How Frontier AI Broke the Open CTF Competition Format
In a detailed and personal essay, top-tier CTF competitor Kabir argues that open online Capture The Flag competitions have been fundamentally broken by frontier AI models — and that the format may already be dead.
The story begins with GPT-4, which could one-shot medium-difficulty CTF challenges by simply pasting the problem into a chat window. At the time, hard challenges remained untouched, so the impact seemed limited. That changed with Claude Opus 4.5. Almost every medium challenge — and some hard ones — became agent-solvable. Claude Code made it trivial to build an orchestrator that spun up an AI instance for every challenge via the CTFd API, leaving humans to only work on what remained.
GPT-5.5 sealed the deal.
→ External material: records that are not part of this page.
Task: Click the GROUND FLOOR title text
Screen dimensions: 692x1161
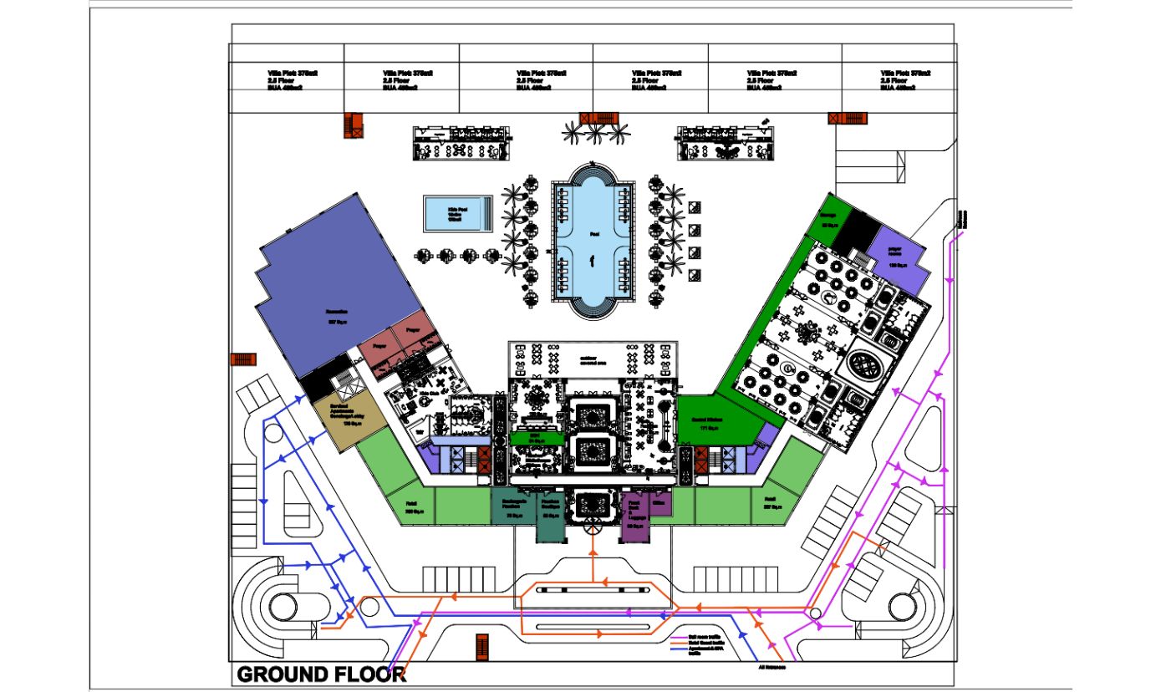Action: click(321, 674)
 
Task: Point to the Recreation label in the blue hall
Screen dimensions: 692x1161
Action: click(337, 314)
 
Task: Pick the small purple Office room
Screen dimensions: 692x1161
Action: click(659, 504)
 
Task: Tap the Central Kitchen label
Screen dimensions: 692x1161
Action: click(707, 424)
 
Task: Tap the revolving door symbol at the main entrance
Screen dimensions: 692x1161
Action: click(593, 526)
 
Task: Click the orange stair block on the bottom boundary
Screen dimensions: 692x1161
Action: click(481, 645)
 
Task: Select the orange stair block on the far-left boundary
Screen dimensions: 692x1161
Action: click(242, 359)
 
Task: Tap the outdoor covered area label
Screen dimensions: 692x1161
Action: click(593, 361)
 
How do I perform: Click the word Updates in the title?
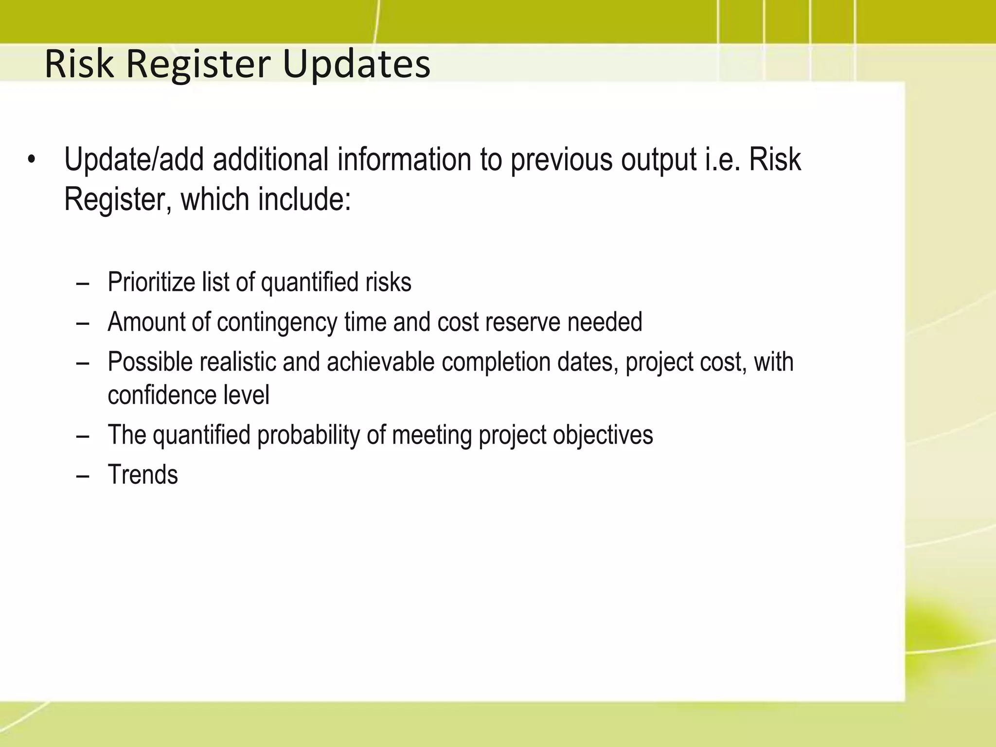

It can solve Insane-difficulty heap pwn challenges on HackTheBox, matching the output of elite human competitors. Open CTFs have effectively become pay-to-win: whoever can afford the most token spend can burn through the challenge board fastest.
The consequences are cascading. The CTFTime leaderboard no longer reflects security skill but AI orchestration ability. Legendary teams appear less often. The competitive ladder for beginners is broken — new players are pushed toward using AI before they develop the instincts AI is replacing, or they lose motivation entirely as the scoreboard above them gets automated.
Organizers cannot fight back. Rules banning AI use are unenforceable. Making challenges deliberately hostile to AI typically makes them unpleasant for humans too. Every countermeasure is temporary friction at best.
Kabir’s thesis is clear: the open online CTF format is dead. Elite finals like DEF CON may survive, but the qualifiers that feed them are already compromised. What remains is the community — people can still learn through platforms like HackTheBox and picoGym, and stay connected through local meetups and conferences.
The implications extend far beyond CTF. When AI can outperform humans at knowledge-intensive tasks, how do we redesign competitions, certifications, and trust systems? This is a fundamental challenge for the entire security industry’s approach to talent screening, skill verification, and community organization.